_Work order_: Extract every line between the one with "Instruction: Click the Cameroon flag icon" and the end of the entries, both included, word for word and free of pictures.

(Dataset excerpts Opens)

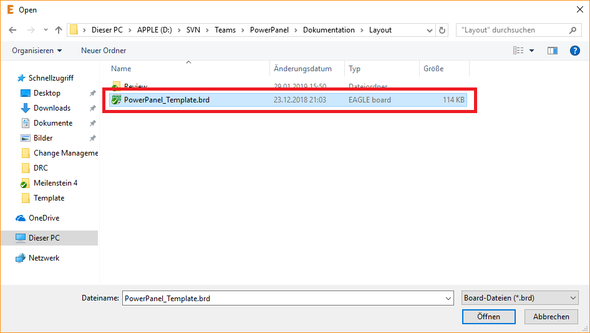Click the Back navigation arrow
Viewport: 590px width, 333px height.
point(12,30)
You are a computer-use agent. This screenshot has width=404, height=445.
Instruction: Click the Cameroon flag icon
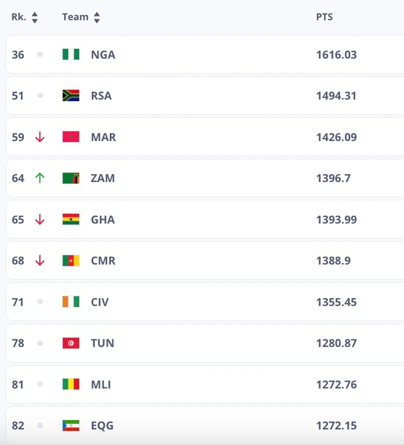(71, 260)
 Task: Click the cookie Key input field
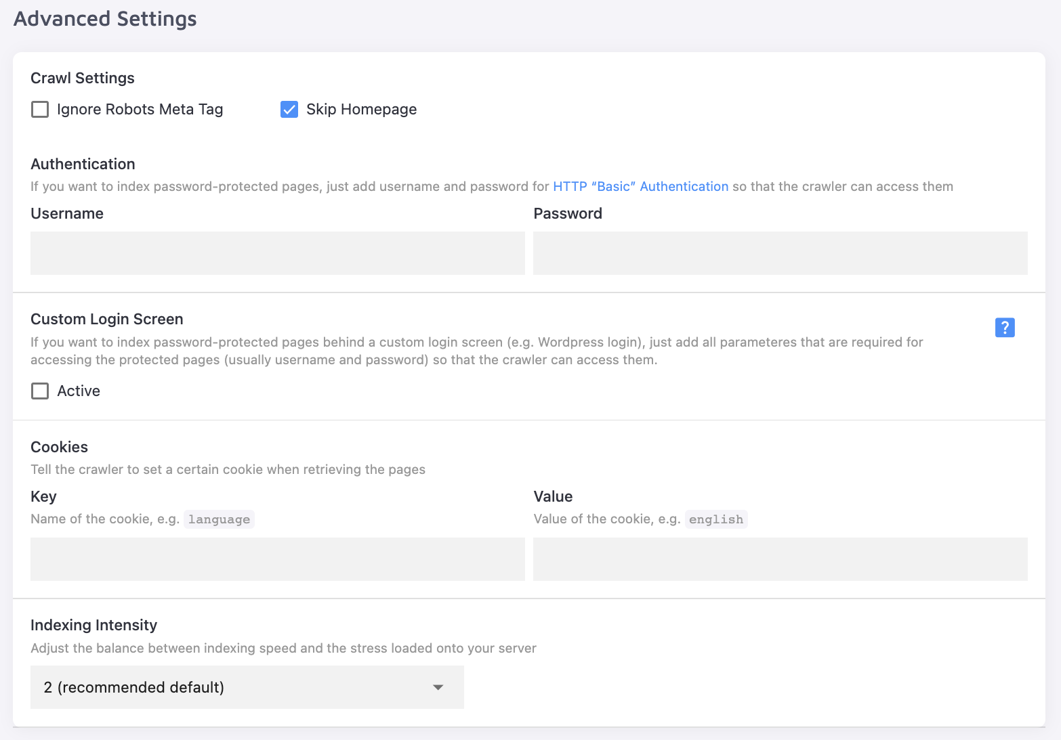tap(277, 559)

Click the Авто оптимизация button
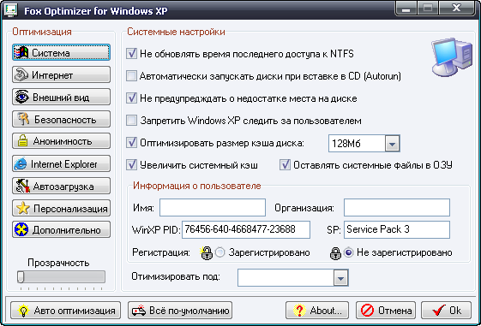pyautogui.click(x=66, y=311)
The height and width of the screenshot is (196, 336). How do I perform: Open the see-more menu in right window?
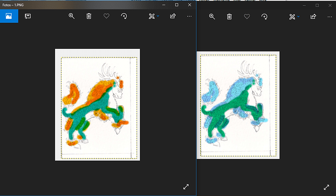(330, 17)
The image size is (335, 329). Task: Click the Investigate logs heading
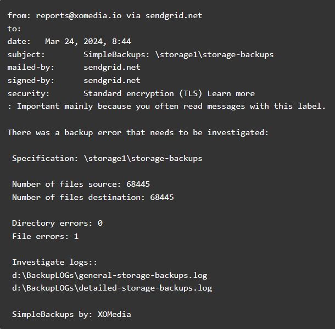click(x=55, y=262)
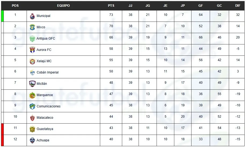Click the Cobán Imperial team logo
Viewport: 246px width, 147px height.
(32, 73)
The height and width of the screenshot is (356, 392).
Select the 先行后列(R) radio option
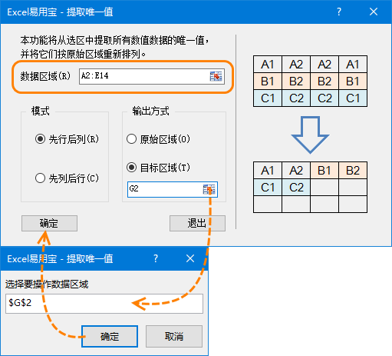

(Dataset excerpts Closes)

_Response box_:
Instruction: Click the Cameroon flag icon
(71, 260)
 Task: Click the cookie Key input field
tap(277, 559)

Click the Авто оптимизация button
pyautogui.click(x=66, y=311)
The height and width of the screenshot is (196, 336). How do I perform: Open the see-more menu in right window?
(330, 17)
The image size is (335, 329). Task: Click the Investigate logs heading
click(x=55, y=262)
Click the Cobán Imperial team logo
Viewport: 246px width, 147px height.
(32, 73)
The height and width of the screenshot is (356, 392).
Select the 先行后列(R) radio option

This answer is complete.